Lebanon's Shiite Hezbollah and Iraq's Sunni Al-Qaeda, both Muslim; both hate Israel; both hate the United States; both on America's list of terrorist groups ... One would think they could get along.
There is a growing divide in the Middle East between Sunni Muslim extremists, including Zarqawi's group, and Shiite Muslim militants personified by Hezbollah.
Many see the emerging tensions as a dangerous trend that could lead to violent Shiite-Sunni conflict not just in Iraq but around the Persian Gulf.

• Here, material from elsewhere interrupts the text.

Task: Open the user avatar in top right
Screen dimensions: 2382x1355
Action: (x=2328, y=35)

What's unknown yet is whether Zarqawi's death could help ease the tensions. source
Zarqawi's death will not help the situation, as Abu Ayyub al Masri (a/k/a Abu Hamza al-Muhajir), the new leader of al-Qaeda in Iraq who now has a $5 million dollar bounty on his head, has already begun his campaign against the Shiites in Iraq. Also not a good sign is Osama Bin Laden's second tape in one week yesterday, where he complains about the Sunnis being killed. He calls upon Shiites to fight against them both in Iraq and in Somalia.
His [Zarqawi] goal was to create a Sunni Muslim religious-based government in Iraq, and he believed "that could only be achieved with the defeat of any Shiite-led Iraqi government," Richard Evans, terrorism editor at Jane's Information Group in London, said. Thus, he tried to kill Shiites in Iraq, which is now ruled by a Shiite-led government.

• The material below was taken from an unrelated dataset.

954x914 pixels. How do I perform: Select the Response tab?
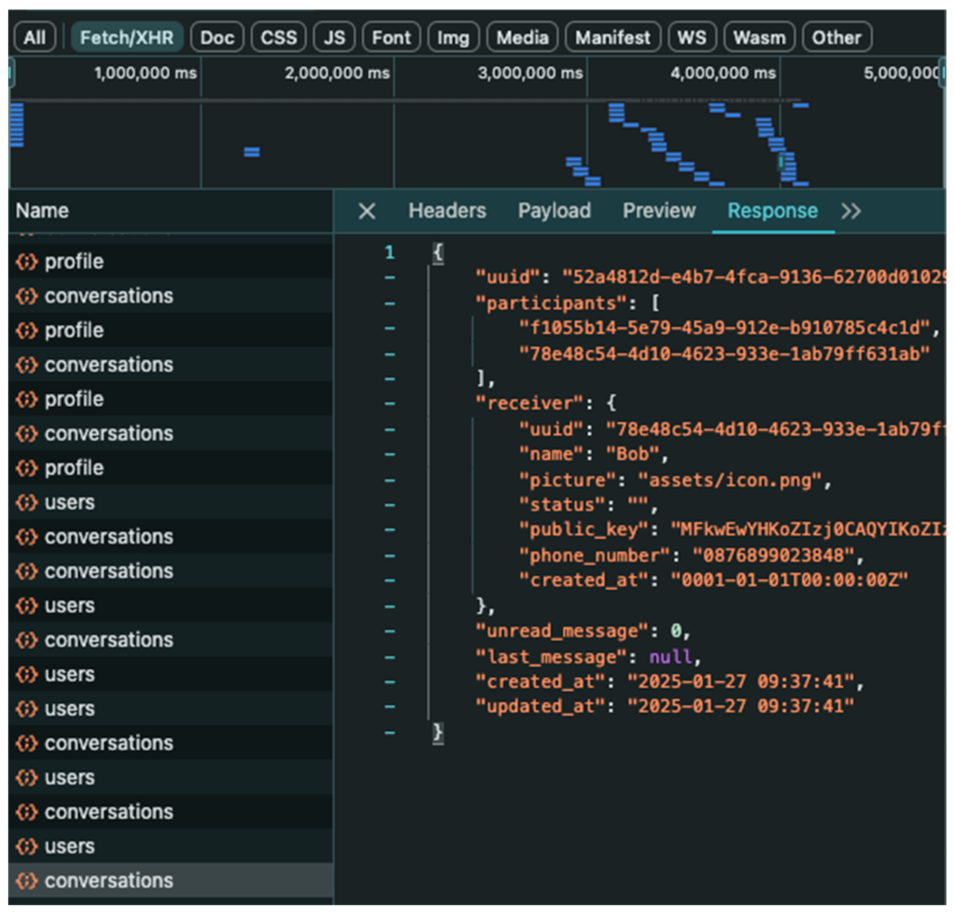point(772,211)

Zarqawi also may have worried that Hezbollah was too popular among Arab Sunnis - that it was his rival for Sunnis' affections across the region - because of its fight against Israel.

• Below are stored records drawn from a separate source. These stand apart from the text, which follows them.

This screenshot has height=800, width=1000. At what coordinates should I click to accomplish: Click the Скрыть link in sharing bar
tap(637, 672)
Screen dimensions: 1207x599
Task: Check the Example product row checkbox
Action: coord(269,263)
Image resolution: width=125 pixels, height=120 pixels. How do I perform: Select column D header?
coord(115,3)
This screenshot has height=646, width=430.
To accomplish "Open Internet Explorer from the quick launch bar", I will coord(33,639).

Hezbollah has wide political support among Arabs because it spearheaded the guerrilla warfare against Israel's 18-year occupation of a buffer zone in southern Lebanon, which ended with an Israeli withdrawal in 2000. source
Hezbollah doesn't want this Sunni--Shiite war that Zarqawi tried to instigate. Hezbollah's political bureau member in charge of international relations, Nawaf al-Mussawi said, "His [Zarqawi] criminal acts are aimed at igniting civil wars and inciting sectarian fighting, ... We will not permit the United States, Israel or its tools [Zarqawi] to kindle any kind of conflict in Lebanon, between Christians and Muslims or between Shiites and Sunnis."
Osama bin Laden tells fighters in Iraq that they are "God's trusted soldiers who will liberate [Muslims] from the serfdom of the crusaders", while he also begs for more fighters and more money.
Bin Laden is now instructing his fundamentalist Sunni strain, called Wahhabi or sometimes called Salafist, followers to fight against the Shiites. He warns the world community against sending troops to Somalia where the Council of Islamic Courts has taken control and already set up sharia law.
"We will fight [US] soldiers on the land of Somalia... and we reserve the right to punish it on its land and anywhere possible," the speaker says.
"We warn all of the countries in the world not to respond to America by sending international troops to Somalia."
The speaker condemns Abdullahi Yusuf Ahmed, president of Somalia's secular interim government, as a "traitor" and "renegade".
The Council of Islamic Courts is led by Sheikh Hassan Dahir Aweys who has been on the US list of people "linked to terrorism" since shortly after the 11 September 2001 attacks. source
It is not clear whether the Islamists in Somalia will welcome any connection with bin Laden, since they are trying to convince the world they are not 'terrorists'.